▶ **The problem**
Starting at the line that contains "You are a computer-use agent. Image resolution: width=1269", quote every line through the end of the entries, word for word, skipping the pictures.

▶ **Material for this task**

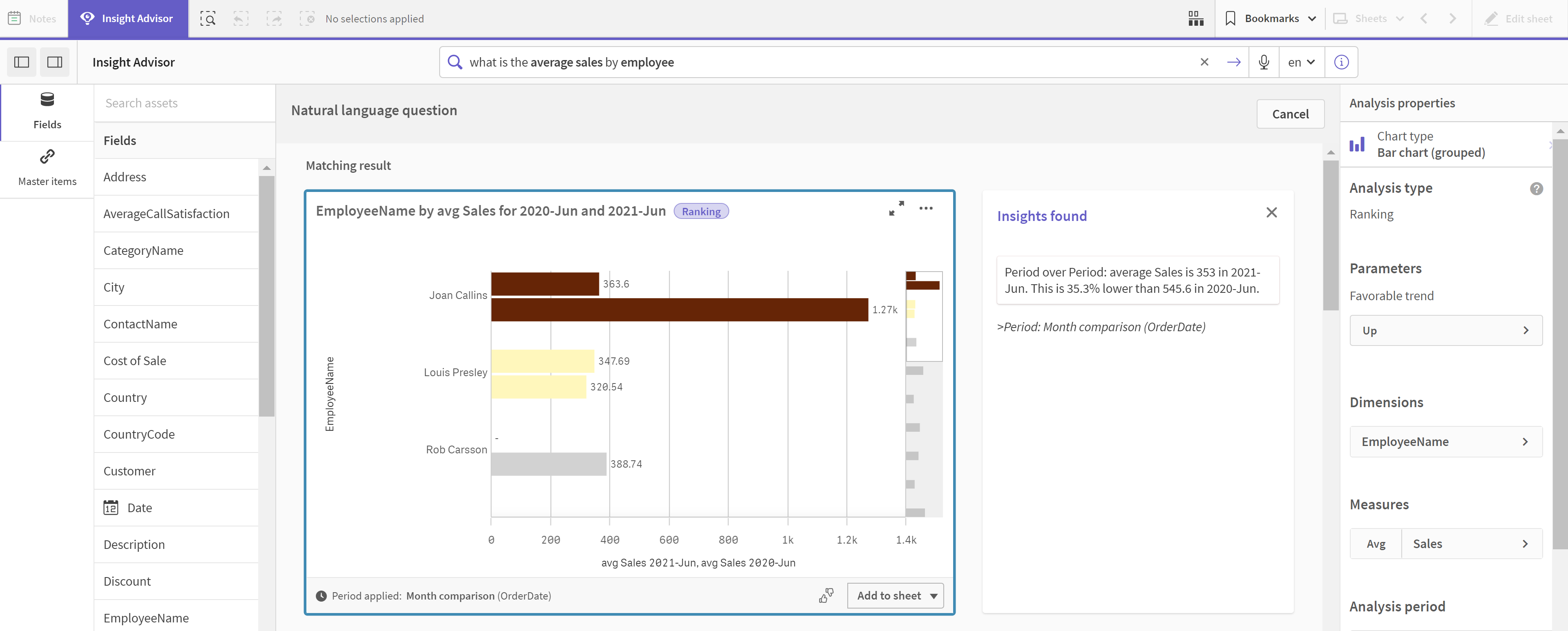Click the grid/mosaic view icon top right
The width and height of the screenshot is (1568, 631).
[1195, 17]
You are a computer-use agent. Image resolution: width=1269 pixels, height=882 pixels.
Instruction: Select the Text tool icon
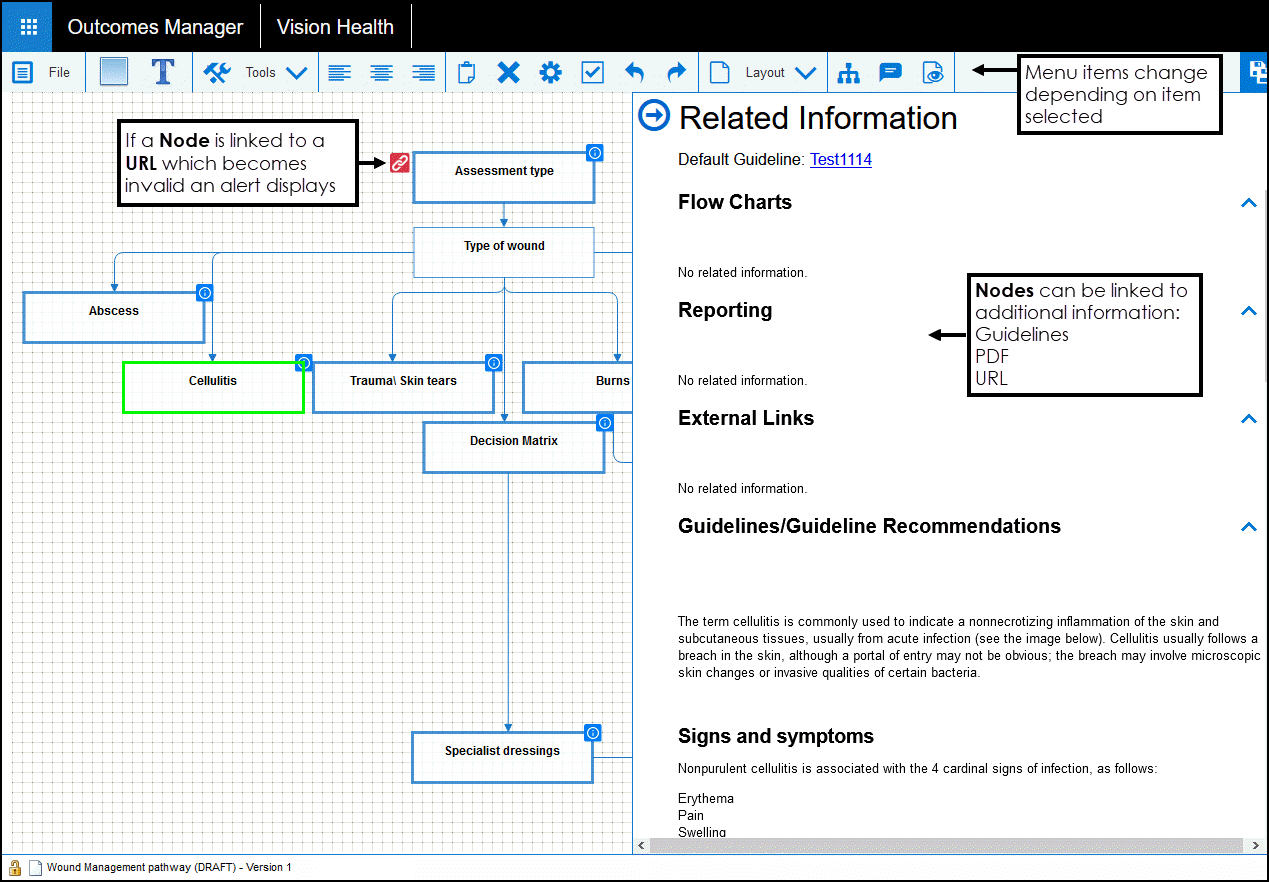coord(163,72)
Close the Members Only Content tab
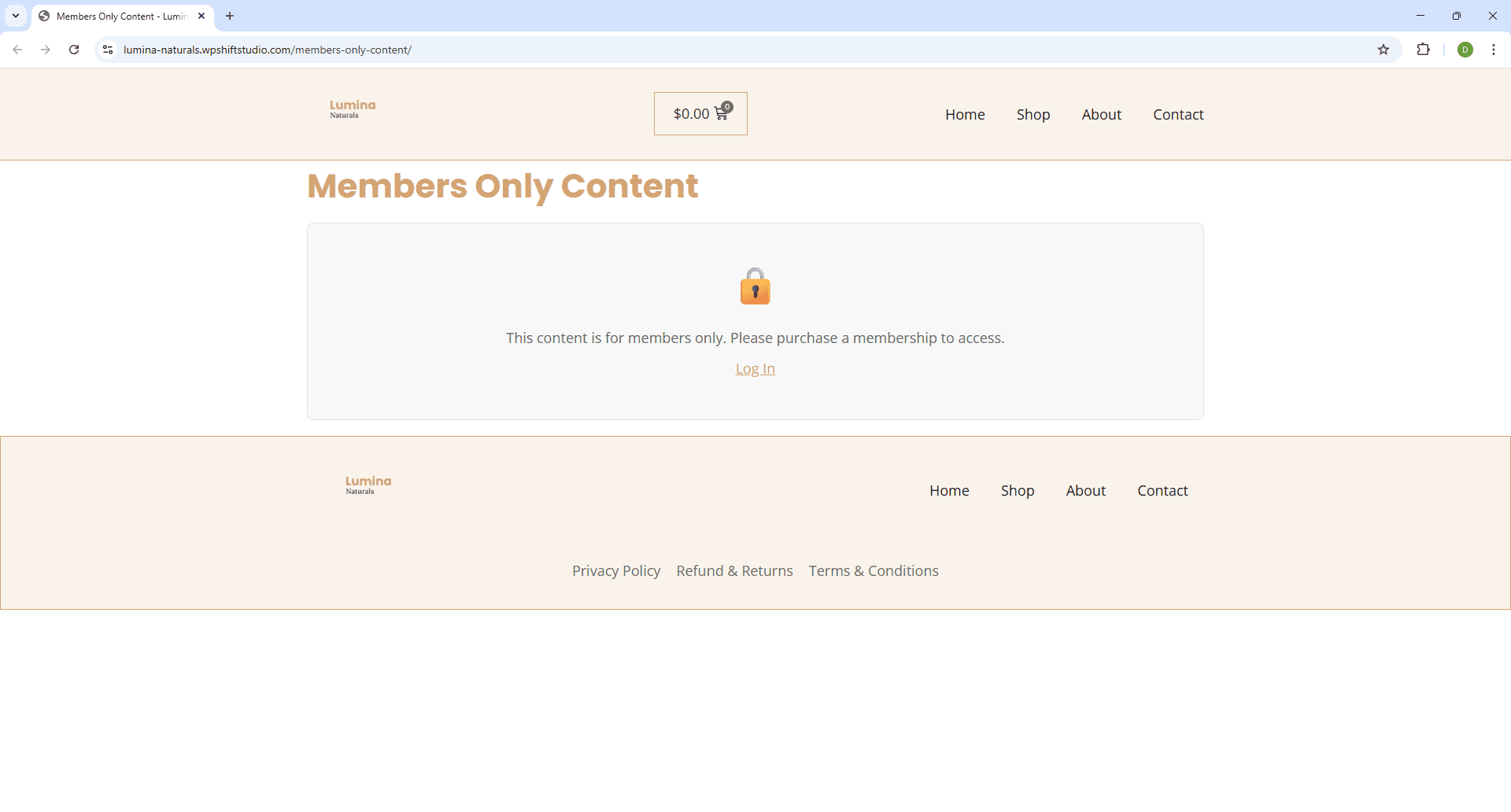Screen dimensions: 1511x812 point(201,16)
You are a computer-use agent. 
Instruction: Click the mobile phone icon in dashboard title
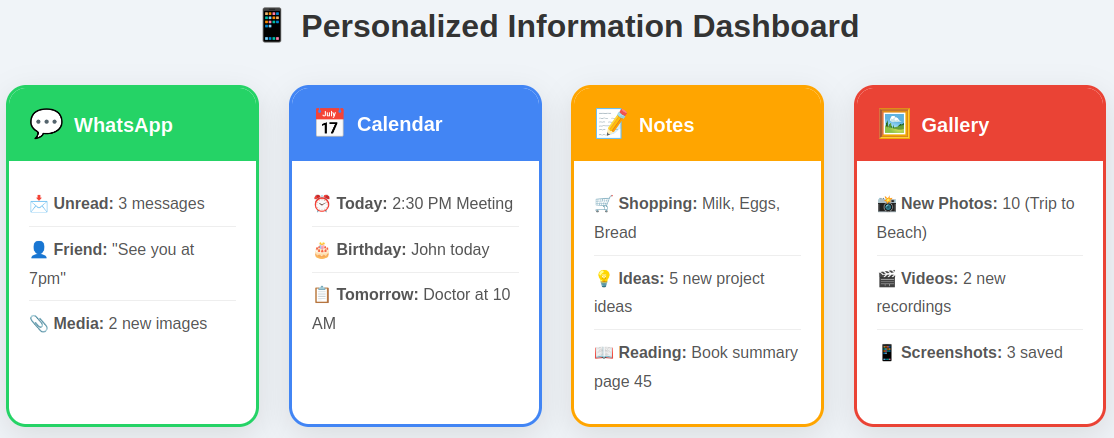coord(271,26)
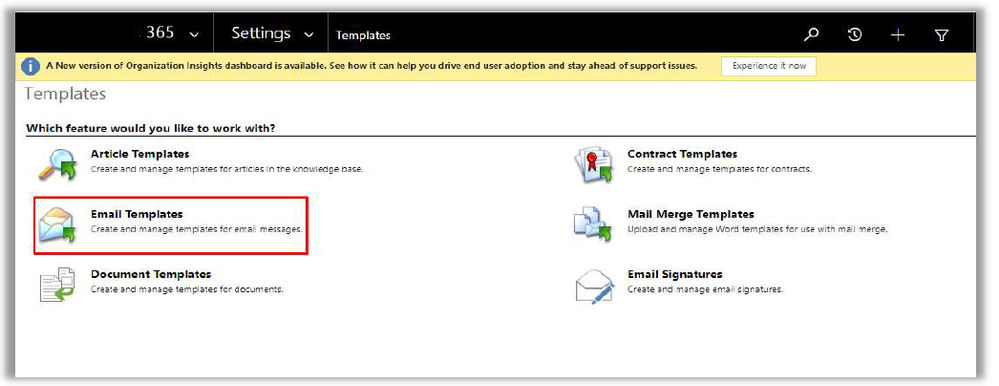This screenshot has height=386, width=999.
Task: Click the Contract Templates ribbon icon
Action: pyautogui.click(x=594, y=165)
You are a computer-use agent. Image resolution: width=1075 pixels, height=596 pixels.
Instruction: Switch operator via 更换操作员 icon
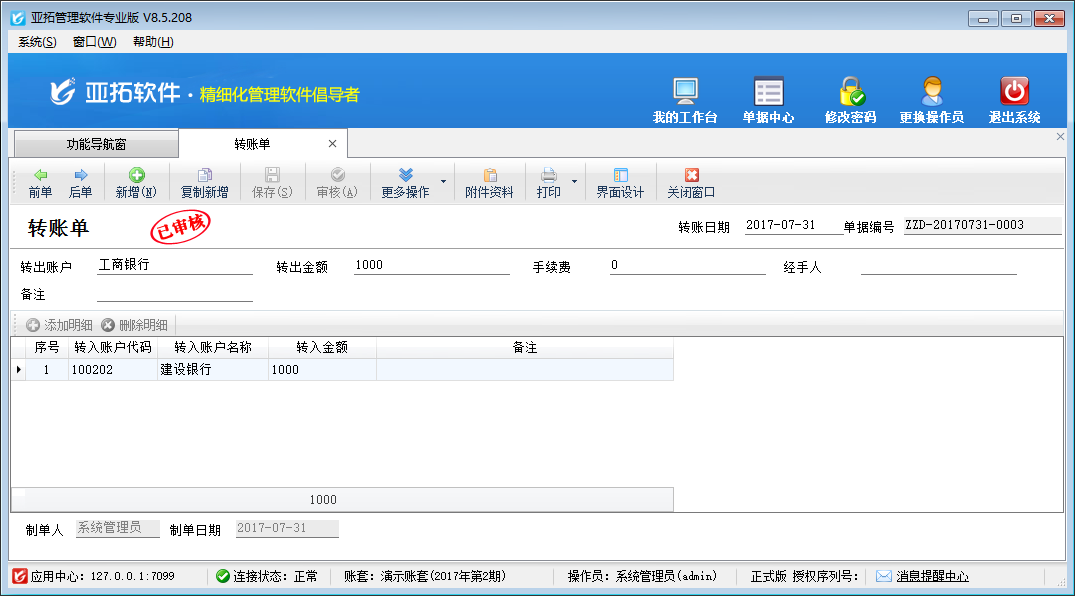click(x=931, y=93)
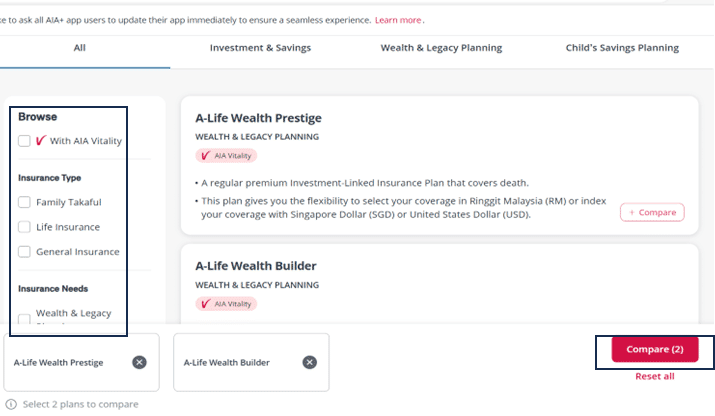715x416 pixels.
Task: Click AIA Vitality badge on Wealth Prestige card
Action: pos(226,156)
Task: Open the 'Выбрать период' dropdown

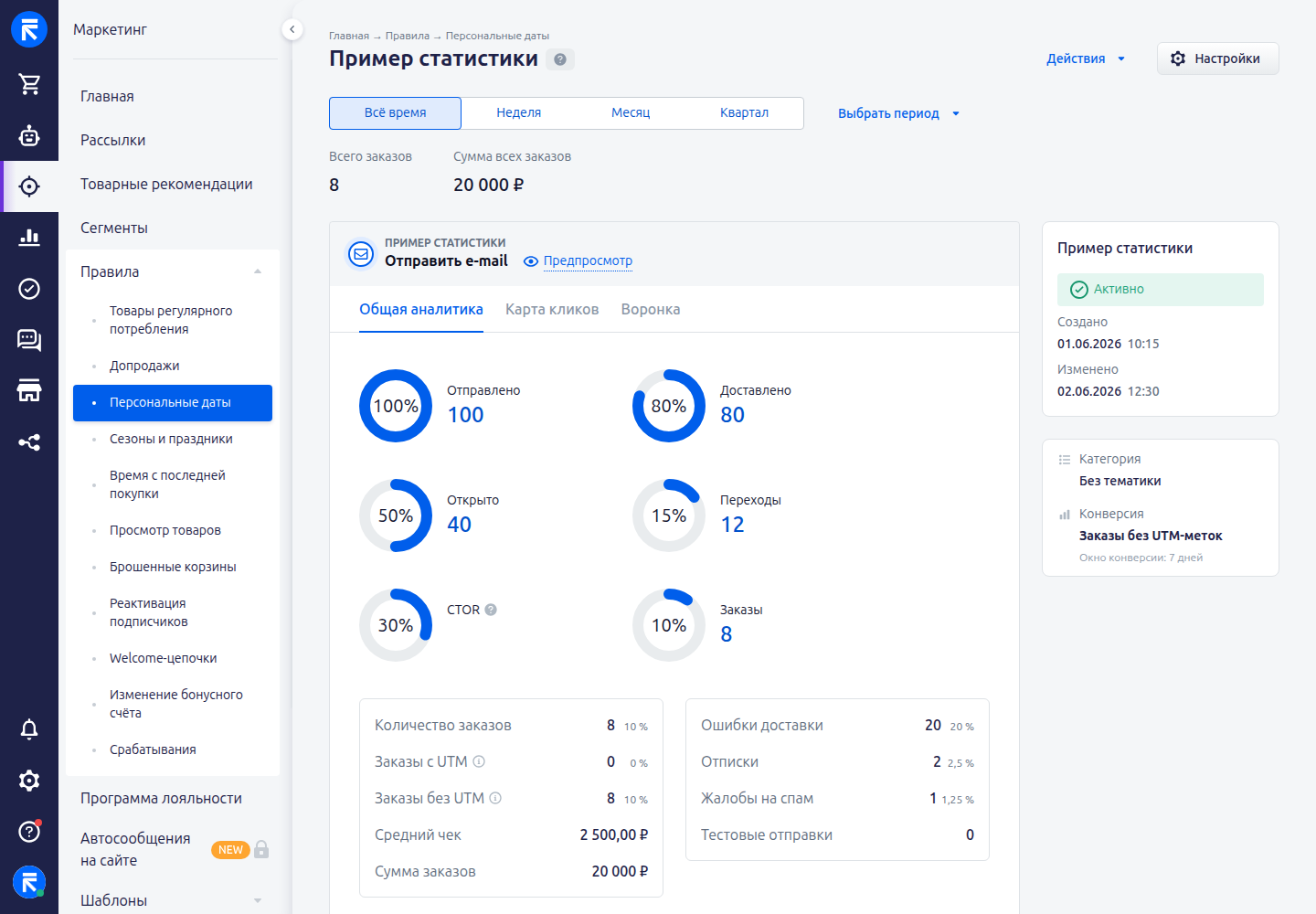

▶ **Answer area**
You are a computer-use agent. Image resolution: width=1269 pixels, height=882 pixels.
Instruction: Select the Text tool icon
coord(163,72)
Close the Members Only Content tab
Screen dimensions: 1511x812 point(201,16)
You are a computer-use agent. 
Instruction: Click the mobile phone icon in dashboard title
coord(271,26)
This screenshot has height=386, width=999.
Task: Click the Contract Templates ribbon icon
Action: pyautogui.click(x=594, y=165)
You are a computer-use agent. Image resolution: width=1075 pixels, height=596 pixels.
Instruction: Switch operator via 更换操作员 icon
click(x=931, y=93)
715x416 pixels.
Task: Click AIA Vitality badge on Wealth Prestige card
Action: pos(226,156)
Task: Open the 'Выбрать период' dropdown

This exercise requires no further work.